## What you are asked to do
Give again, exactly, every line of the entries below from the one that has "You are a GUI" to the last.

[Dataset entries]
----------
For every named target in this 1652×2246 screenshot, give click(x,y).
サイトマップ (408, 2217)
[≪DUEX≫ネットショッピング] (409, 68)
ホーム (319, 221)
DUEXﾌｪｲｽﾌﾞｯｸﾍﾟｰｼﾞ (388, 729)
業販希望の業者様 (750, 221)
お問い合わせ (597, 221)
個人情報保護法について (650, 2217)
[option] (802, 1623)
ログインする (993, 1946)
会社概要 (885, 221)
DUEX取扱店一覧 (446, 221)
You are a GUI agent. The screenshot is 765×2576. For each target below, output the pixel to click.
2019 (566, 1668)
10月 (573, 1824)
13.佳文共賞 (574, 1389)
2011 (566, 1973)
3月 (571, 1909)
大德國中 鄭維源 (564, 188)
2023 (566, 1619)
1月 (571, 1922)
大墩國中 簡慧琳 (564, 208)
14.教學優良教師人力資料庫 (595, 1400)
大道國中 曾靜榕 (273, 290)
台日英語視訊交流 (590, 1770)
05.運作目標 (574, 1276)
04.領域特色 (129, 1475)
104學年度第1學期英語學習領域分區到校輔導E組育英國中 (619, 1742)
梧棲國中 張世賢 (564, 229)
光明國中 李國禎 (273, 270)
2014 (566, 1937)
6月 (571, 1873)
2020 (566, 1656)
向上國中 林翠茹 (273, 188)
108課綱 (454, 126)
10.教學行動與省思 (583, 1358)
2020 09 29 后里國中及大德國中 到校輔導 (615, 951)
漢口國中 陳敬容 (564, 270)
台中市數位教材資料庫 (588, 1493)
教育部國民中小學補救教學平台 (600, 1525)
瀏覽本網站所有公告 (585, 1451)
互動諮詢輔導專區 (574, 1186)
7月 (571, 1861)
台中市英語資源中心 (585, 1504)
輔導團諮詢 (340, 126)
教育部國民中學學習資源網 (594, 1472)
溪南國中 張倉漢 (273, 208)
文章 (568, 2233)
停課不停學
----------
## Output for this exercise
You are a GUI agent. The screenshot is 765×2576. For each target below, output the pixel to click.
2019 (566, 1668)
10月 (573, 1824)
13.佳文共賞 (574, 1389)
2011 (566, 1973)
3月 (571, 1909)
大德國中 鄭維源 (564, 188)
2023 (566, 1619)
1月 (571, 1922)
大墩國中 簡慧琳 (564, 208)
14.教學優良教師人力資料庫 (595, 1400)
大道國中 曾靜榕 (273, 290)
台日英語視訊交流 (590, 1770)
05.運作目標 (574, 1276)
04.領域特色 (129, 1475)
104學年度第1學期英語學習領域分區到校輔導E組育英國中 (619, 1742)
梧棲國中 張世賢 (564, 229)
光明國中 李國禎 (273, 270)
2014 (566, 1937)
6月 (571, 1873)
2020 (566, 1656)
向上國中 林翠茹 (273, 188)
108課綱 (454, 126)
10.教學行動與省思 (583, 1358)
2020 09 29 后里國中及大德國中 到校輔導 (615, 951)
漢口國中 陳敬容 (564, 270)
台中市數位教材資料庫 (588, 1493)
教育部國民中小學補救教學平台 (600, 1525)
瀏覽本網站所有公告 (585, 1451)
互動諮詢輔導專區 (574, 1186)
7月 (571, 1861)
台中市英語資源中心 (585, 1504)
輔導團諮詢 (340, 126)
教育部國民中學學習資源網 (594, 1472)
溪南國中 張倉漢 (273, 208)
文章 (568, 2233)
停課不停學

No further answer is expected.